Work to complete: Print every line below. Match each one exactly.

[Collection entries]
>>>>>

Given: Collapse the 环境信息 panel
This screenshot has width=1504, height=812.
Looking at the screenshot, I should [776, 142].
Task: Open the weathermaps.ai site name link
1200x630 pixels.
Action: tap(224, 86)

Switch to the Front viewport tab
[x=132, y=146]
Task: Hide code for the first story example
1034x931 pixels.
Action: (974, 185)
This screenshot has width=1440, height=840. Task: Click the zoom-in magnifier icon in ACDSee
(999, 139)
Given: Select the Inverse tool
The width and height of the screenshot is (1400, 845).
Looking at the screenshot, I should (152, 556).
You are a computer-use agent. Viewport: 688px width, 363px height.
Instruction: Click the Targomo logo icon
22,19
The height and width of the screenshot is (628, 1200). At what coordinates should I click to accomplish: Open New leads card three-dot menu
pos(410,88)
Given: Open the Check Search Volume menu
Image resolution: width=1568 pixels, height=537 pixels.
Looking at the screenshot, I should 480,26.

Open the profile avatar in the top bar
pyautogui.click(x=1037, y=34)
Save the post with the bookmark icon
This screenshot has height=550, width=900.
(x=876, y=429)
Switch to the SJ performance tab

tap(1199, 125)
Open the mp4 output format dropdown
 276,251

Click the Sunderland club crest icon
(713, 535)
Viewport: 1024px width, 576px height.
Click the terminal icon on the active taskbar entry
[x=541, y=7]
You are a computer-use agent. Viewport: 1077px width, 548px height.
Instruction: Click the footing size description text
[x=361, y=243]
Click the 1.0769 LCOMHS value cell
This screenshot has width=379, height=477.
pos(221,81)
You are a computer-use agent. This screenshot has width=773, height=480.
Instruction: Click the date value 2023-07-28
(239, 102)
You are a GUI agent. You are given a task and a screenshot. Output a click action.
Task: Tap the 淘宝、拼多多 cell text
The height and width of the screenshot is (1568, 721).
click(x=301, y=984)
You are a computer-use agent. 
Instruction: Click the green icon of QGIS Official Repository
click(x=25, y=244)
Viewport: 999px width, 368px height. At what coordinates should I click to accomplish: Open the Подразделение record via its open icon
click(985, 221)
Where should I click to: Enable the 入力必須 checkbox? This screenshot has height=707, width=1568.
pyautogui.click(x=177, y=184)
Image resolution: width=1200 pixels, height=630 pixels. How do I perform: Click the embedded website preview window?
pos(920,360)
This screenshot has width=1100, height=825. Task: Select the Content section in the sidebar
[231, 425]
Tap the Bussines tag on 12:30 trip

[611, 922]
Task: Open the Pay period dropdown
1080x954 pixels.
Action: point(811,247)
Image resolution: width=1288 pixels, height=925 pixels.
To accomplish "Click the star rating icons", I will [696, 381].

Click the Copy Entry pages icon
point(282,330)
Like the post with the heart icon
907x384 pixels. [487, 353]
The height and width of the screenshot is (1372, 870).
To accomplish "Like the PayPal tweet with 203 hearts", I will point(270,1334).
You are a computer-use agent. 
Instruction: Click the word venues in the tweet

<<<<<

Response:
Given: Collapse the 环境信息 panel
This screenshot has width=1504, height=812.
Looking at the screenshot, I should [776, 142].
Task: Open the weathermaps.ai site name link
1200x630 pixels.
Action: tap(224, 86)

Switch to the Front viewport tab
[x=132, y=146]
Task: Hide code for the first story example
1034x931 pixels.
Action: (974, 185)
This screenshot has width=1440, height=840. Task: Click the zoom-in magnifier icon in ACDSee
(999, 139)
Given: Select the Inverse tool
The width and height of the screenshot is (1400, 845).
Looking at the screenshot, I should (152, 556).
You are a computer-use agent. Viewport: 688px width, 363px height.
Instruction: Click the Targomo logo icon
22,19
The height and width of the screenshot is (628, 1200). At what coordinates should I click to accomplish: Open New leads card three-dot menu
pos(410,88)
Given: Open the Check Search Volume menu
Image resolution: width=1568 pixels, height=537 pixels.
Looking at the screenshot, I should 480,26.

Open the profile avatar in the top bar
pyautogui.click(x=1037, y=34)
Save the post with the bookmark icon
This screenshot has height=550, width=900.
(x=876, y=429)
Switch to the SJ performance tab

tap(1199, 125)
Open the mp4 output format dropdown
 276,251

Click the Sunderland club crest icon
(713, 535)
Viewport: 1024px width, 576px height.
Click the terminal icon on the active taskbar entry
[x=541, y=7]
You are a computer-use agent. Viewport: 1077px width, 548px height.
Instruction: Click the footing size description text
[x=361, y=243]
Click the 1.0769 LCOMHS value cell
This screenshot has width=379, height=477.
pos(221,81)
You are a computer-use agent. This screenshot has width=773, height=480.
Instruction: Click the date value 2023-07-28
(239, 102)
You are a GUI agent. You are given a task and a screenshot. Output a click action.
Task: Tap the 淘宝、拼多多 cell text
The height and width of the screenshot is (1568, 721).
click(x=301, y=984)
You are a computer-use agent. 
Instruction: Click the green icon of QGIS Official Repository
click(x=25, y=244)
Viewport: 999px width, 368px height. At what coordinates should I click to accomplish: Open the Подразделение record via its open icon
click(985, 221)
Where should I click to: Enable the 入力必須 checkbox? This screenshot has height=707, width=1568.
pyautogui.click(x=177, y=184)
Image resolution: width=1200 pixels, height=630 pixels. How do I perform: Click the embedded website preview window?
pos(920,360)
This screenshot has width=1100, height=825. Task: Select the Content section in the sidebar
[231, 425]
Tap the Bussines tag on 12:30 trip

[611, 922]
Task: Open the Pay period dropdown
1080x954 pixels.
Action: point(811,247)
Image resolution: width=1288 pixels, height=925 pixels.
To accomplish "Click the star rating icons", I will [696, 381].

Click the Copy Entry pages icon
point(282,330)
Like the post with the heart icon
907x384 pixels. [487, 353]
The height and width of the screenshot is (1372, 870).
To accomplish "Like the PayPal tweet with 203 hearts", I will point(270,1334).
You are a computer-use agent. 
Instruction: Click the word venues in the tweet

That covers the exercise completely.